Cobra pose

Picture by Martin Sconduto

Said to strengthen and stretch the spine, chest, shoulders, abdomen, buttocks and relieve stress and fatigue.  Some common Cobra Pose errors are over-arching the neck and lower back, recommended to keep the gaze directed down at the floor.  *Wiki


Cobra Pose

1.  Lie prone on the floor.  Stretch your legs back, tops of the feet on the floor [pinky toes also touching the floor].  Spread your hands on the floor under your shoulders.  Hug the elbows back into your body.

2.  Press tops of the feet, tops and pubis firmly onto the floor.

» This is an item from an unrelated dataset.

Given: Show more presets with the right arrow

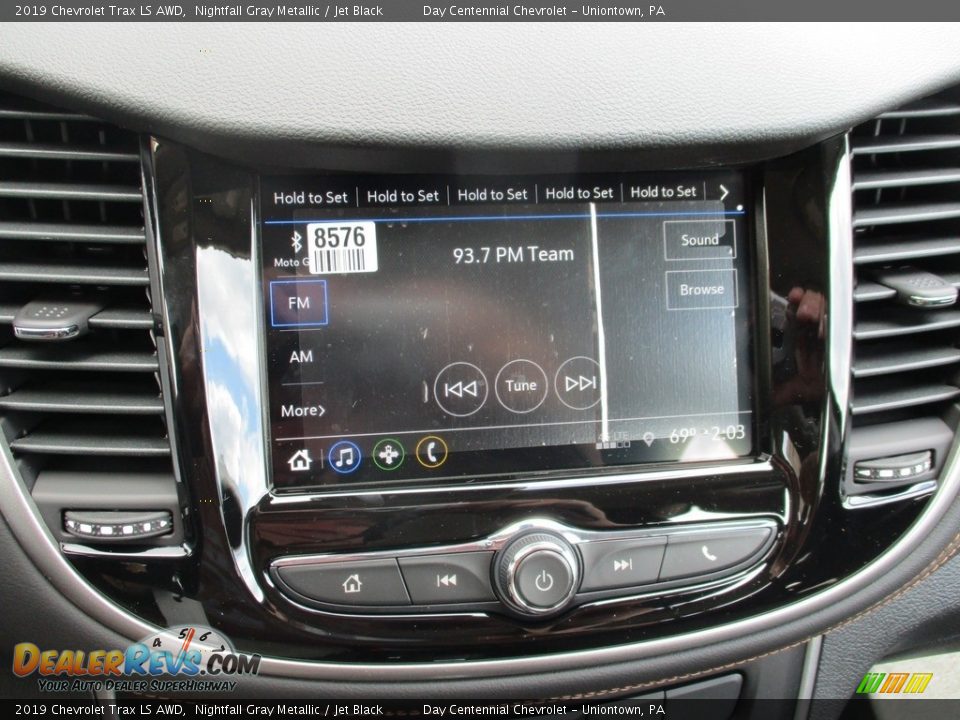Looking at the screenshot, I should tap(725, 192).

3.  Inhale and begin to straighten the arms to lift the chest off the floor, going only to the height at which you can  maintain a connection through your pubis to your legs.  Press tailbone toward the pubis and lift the pubis toward the navel.  Narrow the hip points.  Firm but don't harden the buttocks [keeping your pinky toes on the ground as well as your big toes will help you with this].

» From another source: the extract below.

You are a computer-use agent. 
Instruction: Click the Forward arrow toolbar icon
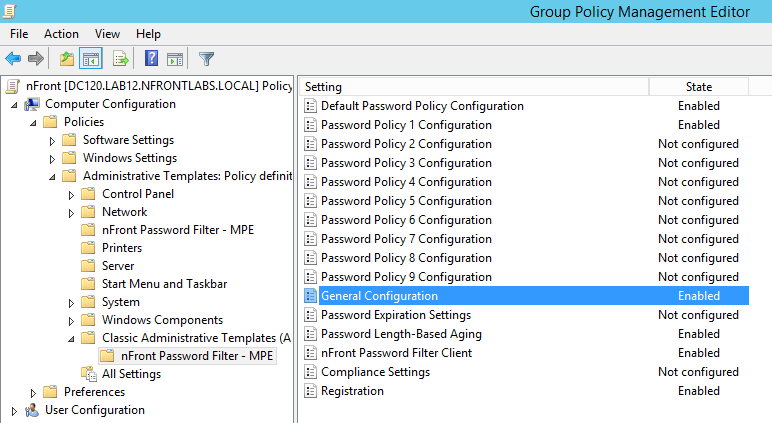36,59
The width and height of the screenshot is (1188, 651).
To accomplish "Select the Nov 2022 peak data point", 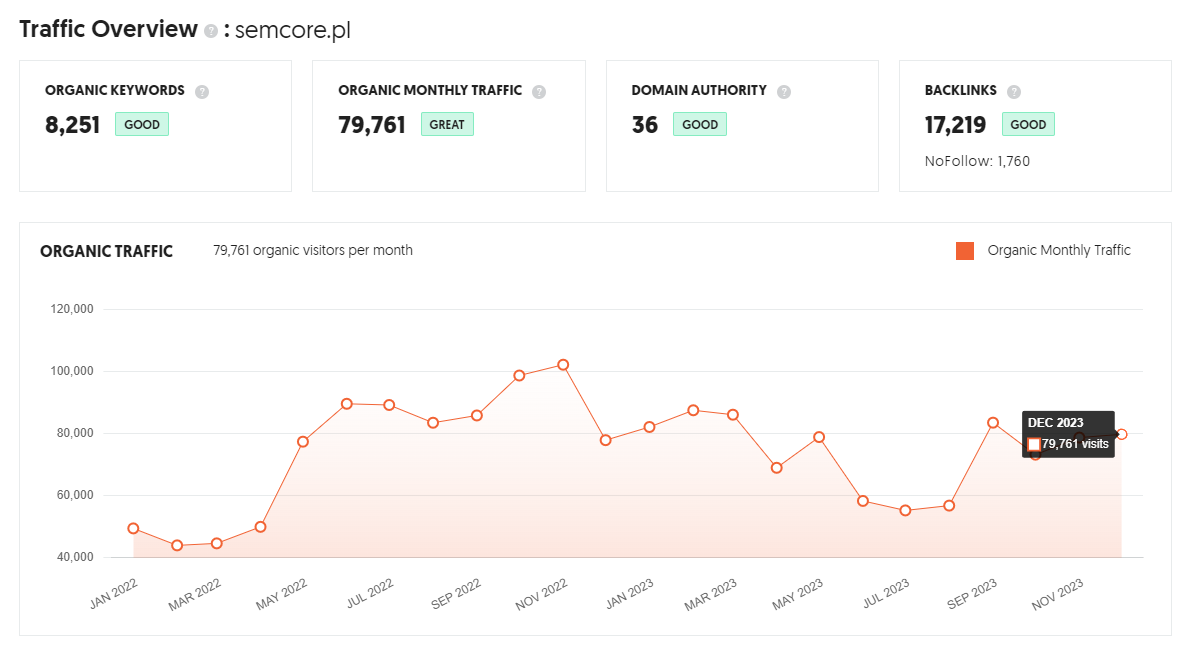I will tap(563, 365).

4.  Firm the shoulder blades against the back, puffing the side ribs forward.  Lift through the top of the sternum but avoid pushing the front ribs forward, which only hardens the lower back.  Distribute the backbend evenly throughout the entire spine.

5.  Hold the pose anywhere from 15 to 30 seconds, breathing easily.  Release back to the floor slowly with an exhalation.